Bufera sull’AIA: un esposto scuote il sistema arbitrale italiano
Tutto risale a pochi giorni dalla conclusione del campionato di Serie A 2025-26, un esposto presentato dal presidente della sezione AIA de L’Aquila, Guido Alfonsi, ha acceso i riflettori su presunte anomalie nelle designazioni degli osservatori arbitrali e sulle conseguenze che queste avrebbero avuto sulla graduatoria finale della CAN A-B. La segnalazione, inviata sia alla Procura Federale della FIGC sia alla Procura di Milano, coinvolge indirettamente anche l’ex designatore Gianluca Rocchi e il suo successore ad interim Dino Tommasi. La Procura federale guidata da Giuseppe Chinè ha già aperto un fascicolo per fare luce sulla vicenda. Al centro dell’indagine ci sarebbe un cambio di osservatori arbitrali avvenuto prima dell’ultima giornata di campionato. Una modifica apparentemente ordinaria, ma che secondo l’esposto avrebbe inciso in modo determinante sulla classifica di rendimento dei fischietti italiani.
Il voto a Ferrieri Caputi e l’effetto sulla graduatoria
Il caso ruota attorno alla direzione di Lazio-Pisa affidata a Maria Sole Ferrieri Caputi. Inizialmente, l’osservatore designato per la gara dell’Olimpico sarebbe dovuto essere Andrea Antonelli, poi dirottato su Napoli-Udinese. Al suo posto è stato inviato Sandro Rossomando, originariamente previsto per il match del Maradona. Secondo Alfonsi, proprio questa inversione avrebbe avuto conseguenze decisive. Rossomando ha infatti assegnato a Ferrieri Caputi un 8.40, valutazione considerata insufficiente per permetterle di entrare tra i primi 25 arbitri della graduatoria stagionale. Quel punteggio ha avuto un peso enorme sugli equilibri finali. Il regolamento dell’AIA prevede infatti che gli arbitri con oltre dieci anni di permanenza in CAN A-B debbano restare nella top 25 per evitare la dismissione automatica. Con Ferrieri Caputi fuori dai primi 25, Antonio Rapuano ha mantenuto l’ultimo posto utile per la permanenza. A pagarne le conseguenze è stato invece Federico Dionisi, retrocesso al 41° posto e quindi escluso dall’organico arbitrale per la prossima stagione.
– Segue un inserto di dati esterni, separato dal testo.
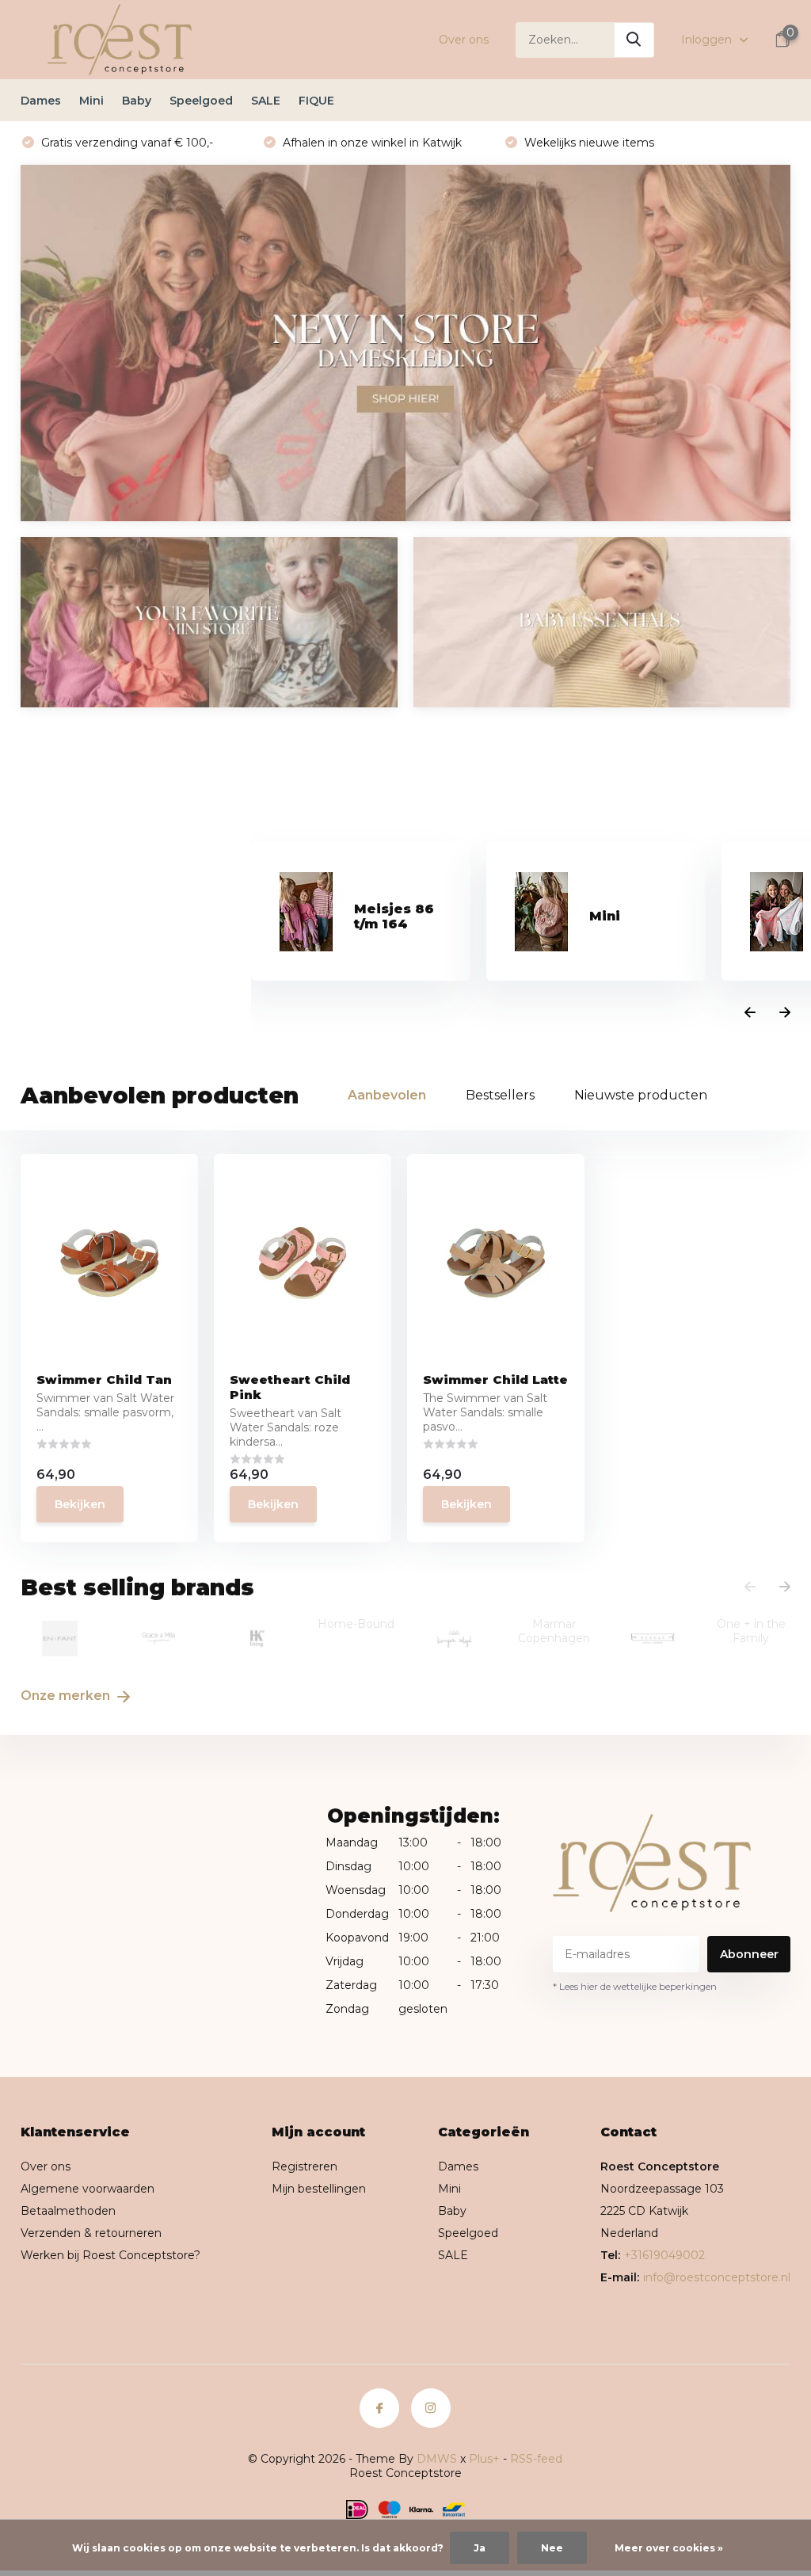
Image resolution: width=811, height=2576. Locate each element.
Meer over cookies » (669, 2548)
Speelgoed (201, 100)
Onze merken (67, 1695)
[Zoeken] (634, 40)
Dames (41, 100)
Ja (479, 2548)
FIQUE (316, 100)
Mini (91, 100)
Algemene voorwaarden (87, 2189)
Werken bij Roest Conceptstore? (110, 2255)
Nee (552, 2548)
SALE (265, 100)
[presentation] (750, 1013)
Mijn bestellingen (319, 2189)
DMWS (437, 2459)
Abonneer (749, 1954)
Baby (136, 100)
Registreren (304, 2166)
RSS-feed (536, 2459)
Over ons (464, 39)
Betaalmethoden (68, 2211)
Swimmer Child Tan (104, 1379)
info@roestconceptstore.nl (716, 2277)
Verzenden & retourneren (91, 2233)
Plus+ (484, 2459)
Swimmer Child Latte (495, 1379)
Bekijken (80, 1504)
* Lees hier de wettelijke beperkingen (635, 1986)
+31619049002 (664, 2255)
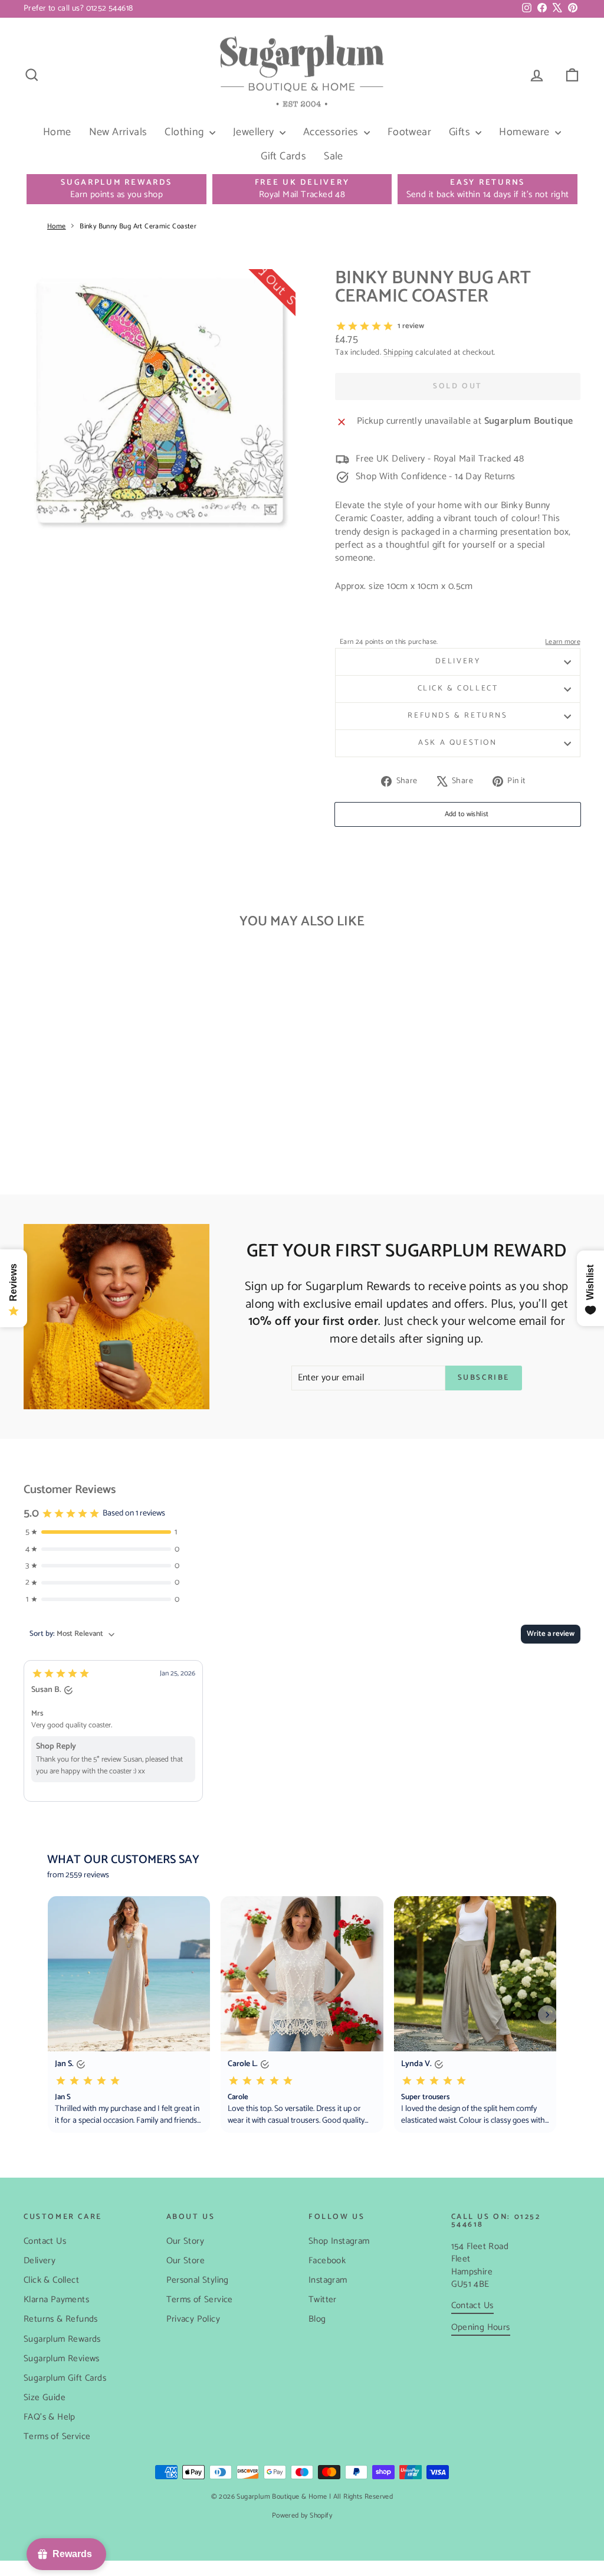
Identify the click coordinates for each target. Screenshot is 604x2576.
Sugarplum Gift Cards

L’indagine federale e le accuse contenute nell’esposto
Nel documento inviato alla Procura federale, Alfonsi utilizza espressioni dure, parlando di situazione “evidentemente pianificata” e di una “ingiustizia inconfutabile” ai danni di Dionisi. Secondo il presidente della sezione aquilana, il voto attribuito a Ferrieri Caputi sarebbe stato “indotto dall’alto”, nonostante una direzione di gara ritenuta priva di errori rilevanti. Un’accusa pesante che, se confermata, aprirebbe uno scenario delicatissimo sull’autonomia delle valutazioni tecniche all’interno del mondo arbitrale. L’inchiesta della Procura FIGC punta ora a verificare la regolarità delle modifiche nelle designazioni degli osservatori, eventuali pressioni sulle valutazioni finali, possibili alterazioni della graduatoria arbitrale, responsabilità disciplinari da parte dei dirigenti coinvolti. I tempi dell’indagine sono fissati in 60 giorni, con la possibilità di una proroga di ulteriori 40. Nel frattempo, il clima all’interno dell’AIA resta tesissimo.